Scores of big turtles are dying on the sea beaches adjacent to the SRF almost everyday for some undetected reasons. Experienced deep-sea fishermen in Dubla and other nearby islands of Bay of Bengal said that the sea was behaving in a weird-style this year.
Ventilating frustration, some of the fishermen said resource-rich "Swatch of No Ground" in deep sea is not giving positive response this year. They said that the southern islands of Sundarbans forest and 'fish-rich Swatch of No Ground' allured them to voyage all the way from their ancestral home in Kutubdia and other islands of Chittagong and Cox's Bazar in October 2000.
"Last year (2000) we spent wonderful time in Dubla and nearby offshore islands. The sea was full of different fishes. Our fishing company earned a huge profit, said Anil Baharder, one of the leading fishermen. But this year we have decided to wind up our deep sea fishing mission in the last week of February," he added.
Echoing similar views Saber Ahmed of Kabir fishing company (Kutubdia Island), who had established independent wharf in Dubla island for downloading fishes, said illegal trawlers from Thailand, India and Myanmar were active in the Bay in hunting huge fishes.
"Some of the local fishermen are hunting baby-sharks to fill up their buckets this year," he said.

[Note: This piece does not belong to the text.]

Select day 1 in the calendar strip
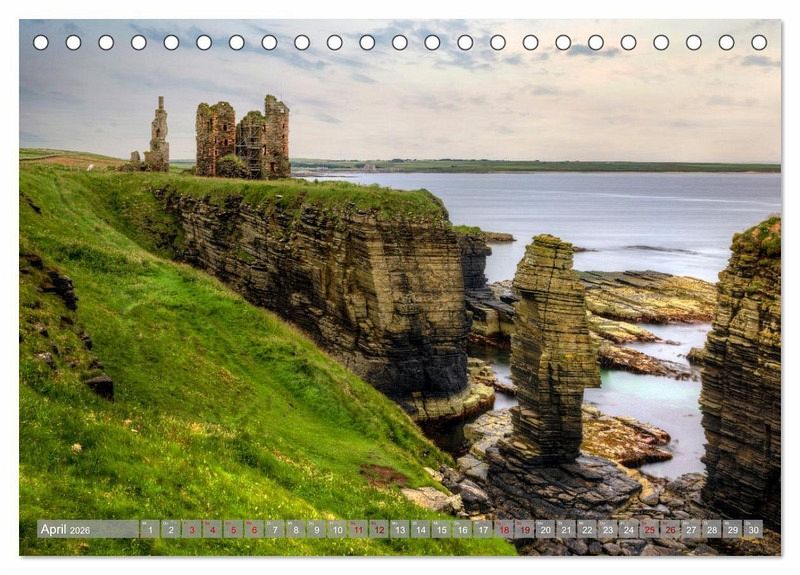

Marine ecologists admitted that the pattern of ecosystems in southern part of Sundarbans encountered change in the last few years. But they rejected the proposition that large-scale contamination had gripped waters of Bay of Bengal.
Big invertebrates like Jellyfish with long tentacles are visible on the surface waters within four to five kilometres off from Dubla and other offshore islands, they said adding that presence of Jellyfish, Octopuses and baby sharks in coastal water are indicative of good health of marine ecosystems.
The recent deaths of big turtles in the southern coast of Sundarbans are linked with some other factors, they said.
A draft report of the intergovernmental panel on climate change called "Considering Adaptation to Climate Change in the Sustainable Development in Bangladesh" has warned that the change could lead to a drop in the number of fresh-water (brackish) plants.
"Eventually, the species offering dense canopy cover in the Sundarbans would be gradually replaced by non-woody shrubs and bushes," the report said.
The process also could lead to extinction or degradation of the rich flora and fauna, including Bangladesh's Royal Bengal tigers which are on an endangered species list.
The Sundarbans, which stretch to neighbouring India's West Bengal state, is one of the United Nations' World Heritage sites.